# START OF Data

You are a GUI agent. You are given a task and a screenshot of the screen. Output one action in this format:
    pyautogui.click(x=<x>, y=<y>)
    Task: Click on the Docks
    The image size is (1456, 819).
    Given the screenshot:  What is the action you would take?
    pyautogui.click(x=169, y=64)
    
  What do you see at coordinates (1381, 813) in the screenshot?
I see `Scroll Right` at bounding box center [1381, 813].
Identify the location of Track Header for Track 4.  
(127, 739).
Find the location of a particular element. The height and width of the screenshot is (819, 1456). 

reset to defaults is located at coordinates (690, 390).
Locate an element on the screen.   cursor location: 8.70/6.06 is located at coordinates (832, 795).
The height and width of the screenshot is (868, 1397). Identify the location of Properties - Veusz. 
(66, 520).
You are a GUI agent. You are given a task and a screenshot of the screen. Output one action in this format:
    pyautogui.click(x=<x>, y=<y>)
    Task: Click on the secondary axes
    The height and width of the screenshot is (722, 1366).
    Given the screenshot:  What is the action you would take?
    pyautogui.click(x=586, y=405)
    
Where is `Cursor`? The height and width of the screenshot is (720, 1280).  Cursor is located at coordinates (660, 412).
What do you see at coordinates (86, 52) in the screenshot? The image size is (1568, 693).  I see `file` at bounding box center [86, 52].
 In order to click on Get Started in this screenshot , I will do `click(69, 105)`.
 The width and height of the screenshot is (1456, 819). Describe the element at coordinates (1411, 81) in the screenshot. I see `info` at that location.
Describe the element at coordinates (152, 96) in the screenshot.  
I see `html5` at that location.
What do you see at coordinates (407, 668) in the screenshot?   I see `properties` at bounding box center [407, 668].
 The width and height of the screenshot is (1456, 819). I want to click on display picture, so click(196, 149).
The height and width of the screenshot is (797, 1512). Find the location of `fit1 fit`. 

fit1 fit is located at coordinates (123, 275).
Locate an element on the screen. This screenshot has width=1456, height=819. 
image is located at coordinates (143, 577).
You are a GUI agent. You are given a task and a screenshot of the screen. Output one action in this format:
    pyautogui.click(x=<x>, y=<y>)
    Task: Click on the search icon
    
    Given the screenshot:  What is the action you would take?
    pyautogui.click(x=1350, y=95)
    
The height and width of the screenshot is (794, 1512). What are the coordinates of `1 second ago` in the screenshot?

# END OF Data

# Required task:
Render every line of the listing above as a Markdown table with the columns "Row" and "Entry," numbering the rows in order and omitting blank lines.

# Task answer:
| Row | Entry |
|---|---|
| 1 | You are a GUI agent. You are given a task and a screenshot of the screen. Output one action in this format: |
| 2 |     pyautogui.click(x=<x>, y=<y>) |
| 3 |     Task: Click on the Docks |
| 4 |     The image size is (1456, 819). |
| 5 |     Given the screenshot:  What is the action you would take? |
| 6 |     pyautogui.click(x=169, y=64) |
| 7 |   What do you see at coordinates (1381, 813) in the screenshot? |
| 8 | I see `Scroll Right` at bounding box center [1381, 813]. |
| 9 | Identify the location of Track Header for Track 4.   |
| 10 | (127, 739). |
| 11 | Find the location of a particular element. The height and width of the screenshot is (819, 1456).  |
| 12 | reset to defaults is located at coordinates (690, 390). |
| 13 | Locate an element on the screen.   cursor location: 8.70/6.06 is located at coordinates (832, 795). |
| 14 | The height and width of the screenshot is (868, 1397). Identify the location of Properties - Veusz.  |
| 15 | (66, 520). |
| 16 | You are a GUI agent. You are given a task and a screenshot of the screen. Output one action in this format: |
| 17 |     pyautogui.click(x=<x>, y=<y>) |
| 18 |     Task: Click on the secondary axes |
| 19 |     The height and width of the screenshot is (722, 1366). |
| 20 |     Given the screenshot:  What is the action you would take? |
| 21 |     pyautogui.click(x=586, y=405) |
| 22 | Where is `Cursor`? The height and width of the screenshot is (720, 1280).  Cursor is located at coordinates (660, 412). |
| 23 | What do you see at coordinates (86, 52) in the screenshot? The image size is (1568, 693).  I see `file` at bounding box center [86, 52]. |
| 24 |  In order to click on Get Started in this screenshot , I will do `click(69, 105)`. |
| 25 |  The width and height of the screenshot is (1456, 819). Describe the element at coordinates (1411, 81) in the screenshot. I see `info` at that location. |
| 26 | Describe the element at coordinates (152, 96) in the screenshot.   |
| 27 | I see `html5` at that location. |
| 28 | What do you see at coordinates (407, 668) in the screenshot?   I see `properties` at bounding box center [407, 668]. |
| 29 |  The width and height of the screenshot is (1456, 819). I want to click on display picture, so click(196, 149). |
| 30 | The height and width of the screenshot is (797, 1512). Find the location of `fit1 fit`.  |
| 31 | fit1 fit is located at coordinates (123, 275). |
| 32 | Locate an element on the screen. This screenshot has width=1456, height=819.  |
| 33 | image is located at coordinates (143, 577). |
| 34 | You are a GUI agent. You are given a task and a screenshot of the screen. Output one action in this format: |
| 35 |     pyautogui.click(x=<x>, y=<y>) |
| 36 |     Task: Click on the search icon |
| 37 |     Given the screenshot:  What is the action you would take? |
| 38 |     pyautogui.click(x=1350, y=95) |
| 39 | The height and width of the screenshot is (794, 1512). What are the coordinates of `1 second ago` in the screenshot? |